With two "balls" in my engine bay (coolant and AWIC fluid) , I've been monkeying around with power steering reservoir placement. I first relocated the OEM reservoir under the rail, but that didn't work out too well. Next was to buy or fab a smaller reservoir that can be squeezed in the limited space in between my balls (they are pretty big from what I heard!).  

Almost pulled the trigger to buy something already made, when I remember that I had a brand new A/C dryer tank somewhere in the garage. These things are made with nice thick wall aluminum (can drill and tap it), and would work perfect for a custom reservoir. They are filled with chambers, filter screens, and desiccant that needs to be gutted out - A big hole at the top and needle nose players took care of that in a matter of minutes. Drill and tap for the proper size barb fittings, a freeze out plug as a cap, a small mounting bracket, and the project was completed. 

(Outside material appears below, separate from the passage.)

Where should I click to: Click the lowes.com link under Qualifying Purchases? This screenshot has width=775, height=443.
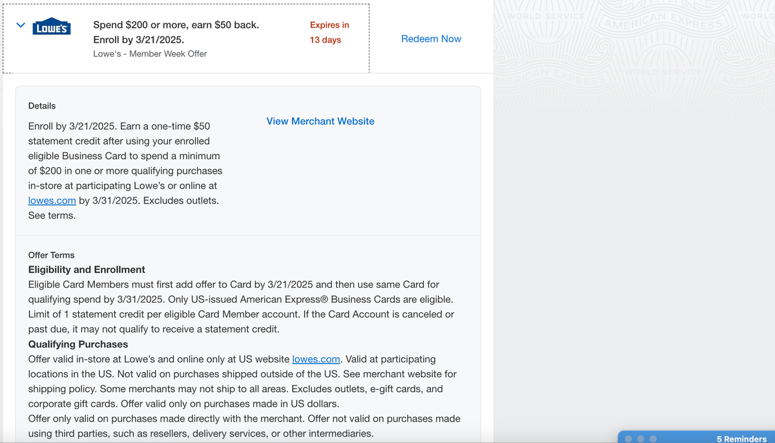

It came out pretty good for something custom and done with stuff laying around. The custom reservoir is nice and tucked out of the way, and easily reached for a refill. A coat of wrinkle black paint or powder coat will take care of the cosmetic finish (not that I really care how it looks under the hood, as long as it's functional).


----------



## All_Euro (Jul 20, 2008)

Good idea! And, btw… nothing wrong with form *&* function


----------



## Marcus_Aurelius (Mar 1, 2012)

All_Euro said:


> btw… nothing wrong with form *&* function


 Got some candy pink spray paint to send me? :laugh: 

J/K, it's just not my priority right now, one day when I get the functionality and reliability to go along with the performance, I'll go on a "pimp my ride" rampage. :beer:


----------



## All_Euro (Jul 20, 2008)

Marcus_Aurelius said:


> Got some candy pink spray paint to send me? :laugh:
> 
> J/K, it's just not my priority right now, one day when I get the functionality and reliability to go along with the performance, I'll go on a "pimp my ride" rampage. :beer:


 Lol - sorry, I'm not quite that fancy! Someday I do want to clean, paint/refinish things under the hood though. 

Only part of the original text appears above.